Selected extract →

Linking Java code to foreign functions

The Linker interface is the core of how Java code interoperates with native code. While in this document we often refer to interoperation between Java code and C libraries, the concepts in this interface are general enough to support other, non-Java languages in future. The Linker interface enables both downcalls (calls from Java code to native code) and upcalls (calls from native code back to Java code).

interface Linker {
    MethodHandle downcallHandle(MemorySegment address,
                                FunctionDescriptor function);
    MemorySegment upcallStub(MethodHandle target,
                          FunctionDescriptor function,
                          Arena arena);
}

For downcalls, the downcallHandle method takes the address of a foreign function — typically, a MemorySegment obtained from a library lookup — and exposes the foreign function as a downcall method handle. Later, Java code invokes the downcall method handle by calling its invoke (or invokeExact) method, and the foreign function runs. Any arguments passed to the method handle's invoke method are passed on to the foreign function.

For upcalls, the upcallStub method takes a method handle — typically, one which refers to a Java method, rather than a downcall method handle — and converts it to a MemorySegment instance. Later, the memory segment is passed as an argument when Java code invokes a downcall method handle. In effect, the memory segment serves as a function pointer. (For more information on upcalls, see below.)

Clients link to C functions using the native linker, which they obtain via Linker::nativeLinker(). The native linker is an implementation of the Linker interface that conforms to the Application Binary Interface (ABI) of the native platform on which the JVM is running. The ABI specifies the calling convention that enables code written in one language to pass arguments to code written in another language and receive a result. The ABI also specifies the size, alignment, and endianness of scalar C types, how variadic calls should be handled, and other details. While the Linker interface is neutral with respect to calling conventions, the native linker is optimized for the calling conventions of many platforms:

• Linux/x64
• Linux/AArch64
• Linux/RISC-V
• Linux/PPC64
• Linux/s390
• macOS/x64
• macOS/AArch64
• Windows/x64
• Windows/AArch64

The native linker supports the calling conventions of other platforms by delegating to libffi.

As an example, suppose we wish to downcall from Java code to the strlen function defined in the standard C library:

size_t strlen(const char *s);

Linker linker = Linker.nativeLinker();
MethodHandle strlen = linker.downcallHandle(
    linker.defaultLookup().find("strlen").get(),
    FunctionDescriptor.of(JAVA_LONG, ADDRESS)

Dataset section →
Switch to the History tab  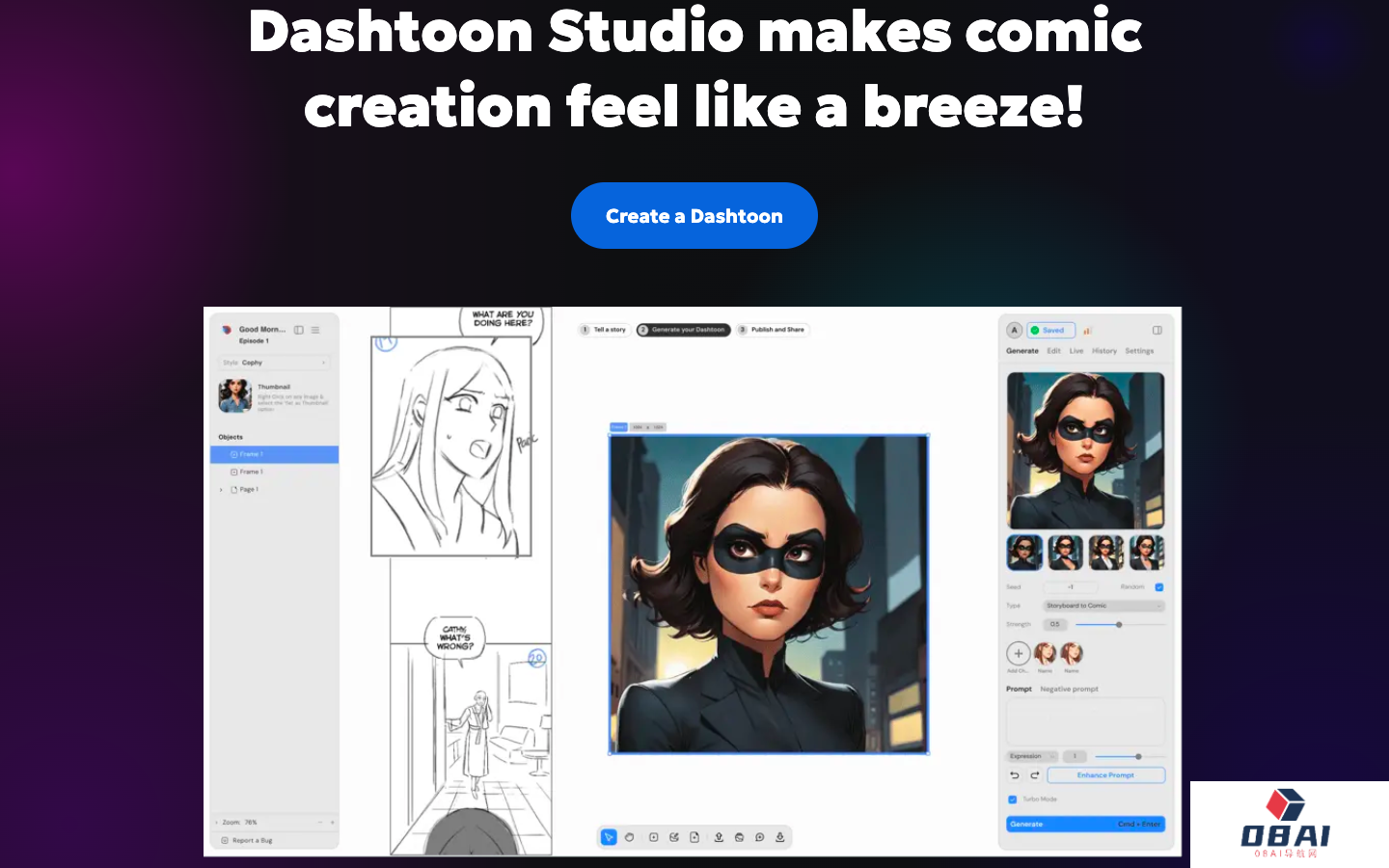1104,351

Set of tasks →
**a.** In the text on linking Java code to foreign functions, how does the native linker support the calling conventions of platforms it isn't optimized for?
**b.** From the text on linking Java code to foreign functions, repeat everything from "Linking Java code" down to "to Java code).", word for word.

The responses →
**a.** It delegates to libffi.

**b.**
Linking Java code to foreign functions

The Linker interface is the core of how Java code interoperates with native code. While in this document we often refer to interoperation between Java code and C libraries, the concepts in this interface are general enough to support other, non-Java languages in future. The Linker interface enables both downcalls (calls from Java code to native code) and upcalls (calls from native code back to Java code).